Unless you’ve been living under a rock for the last several years, you’re well aware that health experts have been extolling the virtues of nuts and seeds for the last several years. And with good reason. In fact, the two most highly rated eating plans according to US News and World Report are the DASH and Mediterranean diets, both of which emphasize the importance of nuts and seeds in our diets.
But, what is it about nuts that makes them such nutritional powerhouses? Here’s the short list of what nuts have going for them:
- They’re high in fiber — Fiber can lower LDL, or bad cholesterol, and according to Mayo Clinic, it may have a “role” in preventing diabetes.
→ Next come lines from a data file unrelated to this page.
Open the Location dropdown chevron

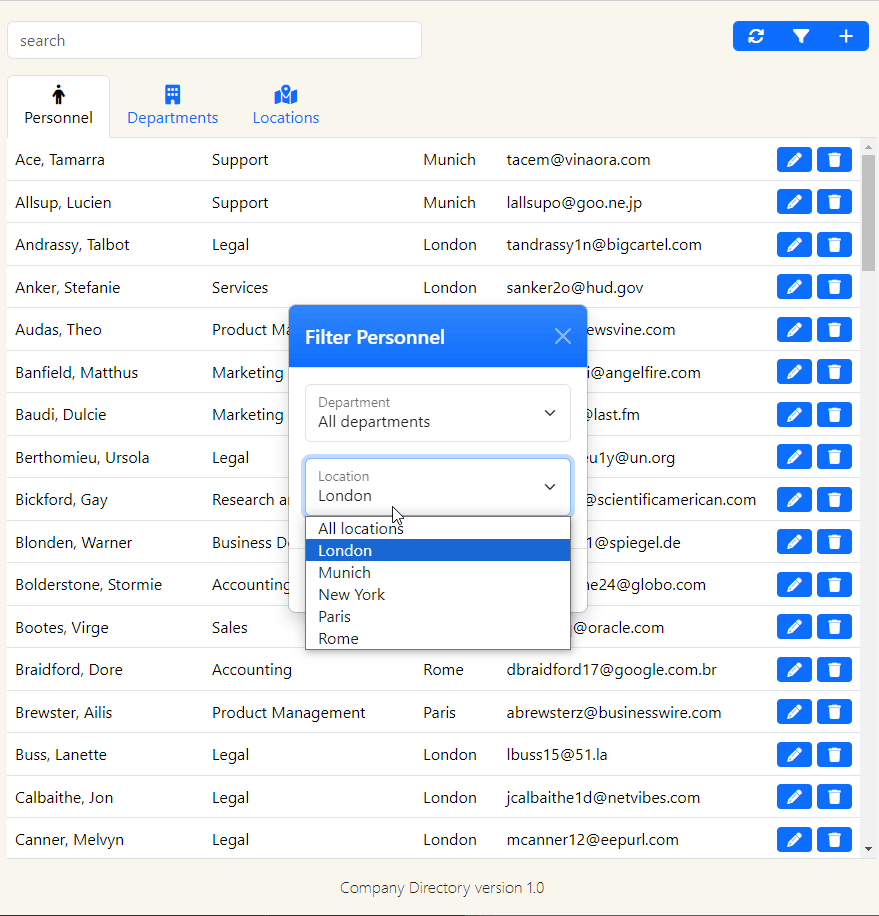coord(549,486)
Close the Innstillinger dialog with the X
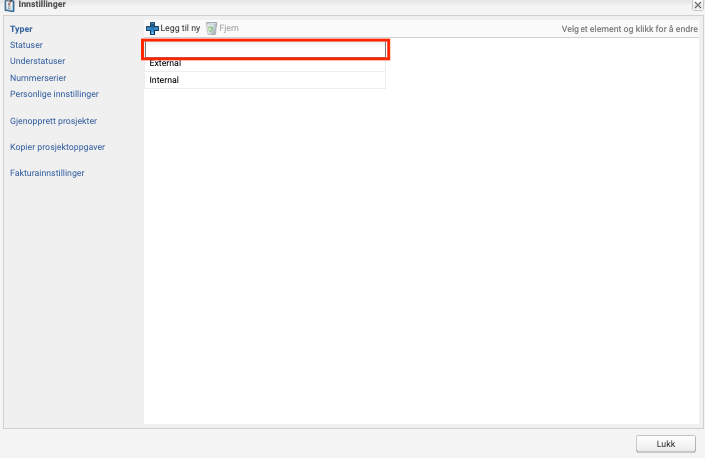This screenshot has width=705, height=458. tap(697, 6)
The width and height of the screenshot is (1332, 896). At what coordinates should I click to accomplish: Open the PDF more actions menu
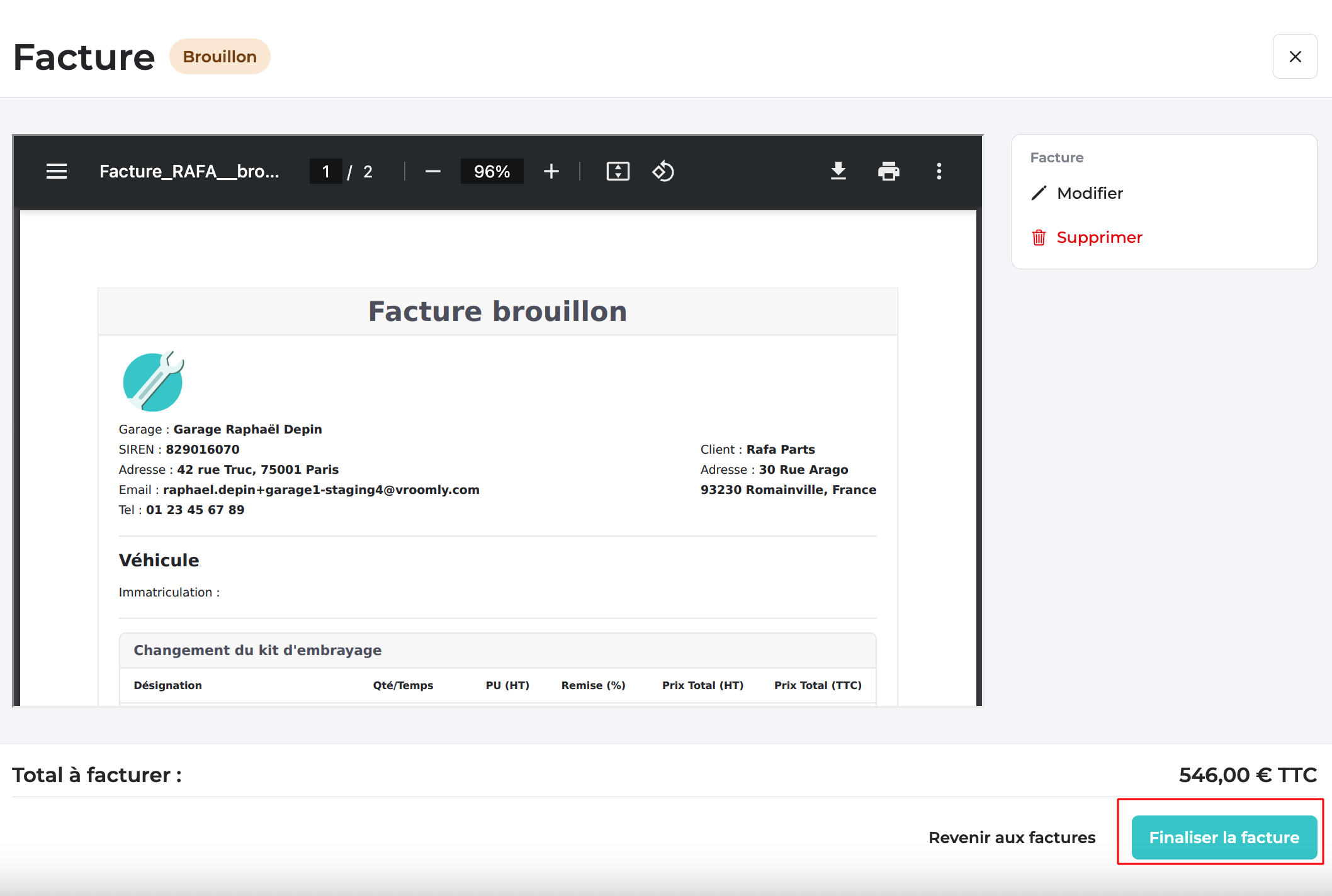[939, 171]
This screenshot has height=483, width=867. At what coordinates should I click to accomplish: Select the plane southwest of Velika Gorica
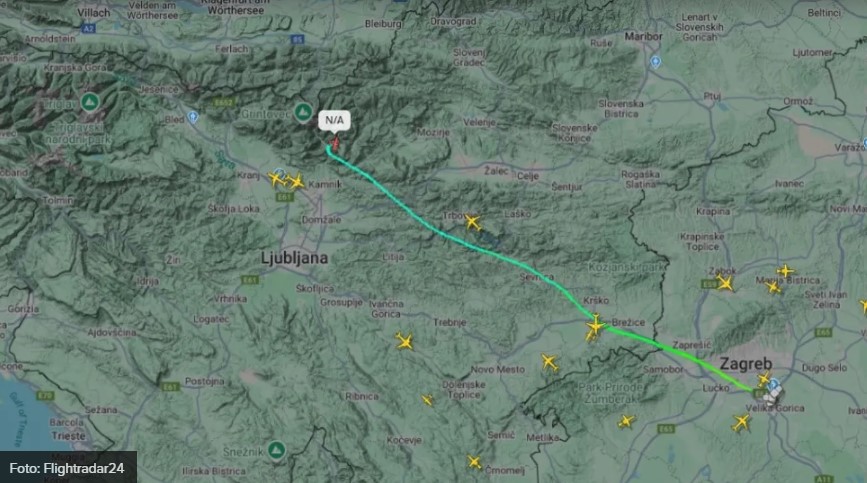(740, 423)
Fiber also makes you feel fuller faster and can keep you from overeating
- Plant sterols —
- Omega-3 fatty acids — Omega-3s may help prevent irregular heart rhythms that can lead to heart attack
- Unsaturated fats — these fats help to lower bad cholesterol
Nuts may also reduce the risk of developing blood clots and stabilize blood pressure.
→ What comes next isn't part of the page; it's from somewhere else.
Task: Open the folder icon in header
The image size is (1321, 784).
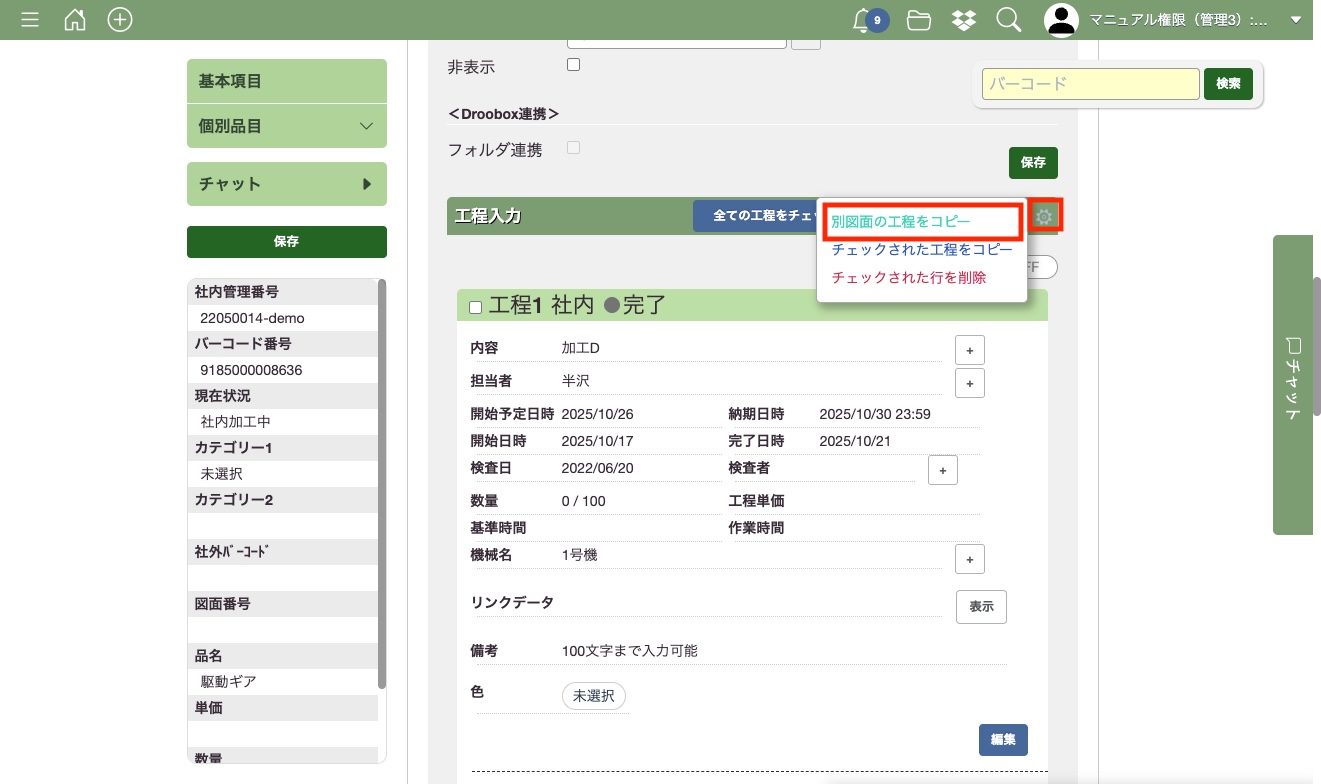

Even though nuts are nutritional rock stars, they have a bad rap because they’re high in calories — however, some have more calories than others. Those at the lower end of the calorie spectrum are almonds, cashews and pistachios. Additionally, because they have such a complex make-up, almonds are difficult to digest; in fact for every 100 calories you eat in almonds, only 80 are actually absorbed into your body.
Almonds and walnuts are also great blood sugar stabilizers. Because they have just the right amount of protein and fat, they’re a great pick me up when you have an afternoon slump. I keep a box of 100 calorie packs of almonds and walnuts in my desk — they increase my energy level as fast as a cup of coffee without the caffeine crash several hours later.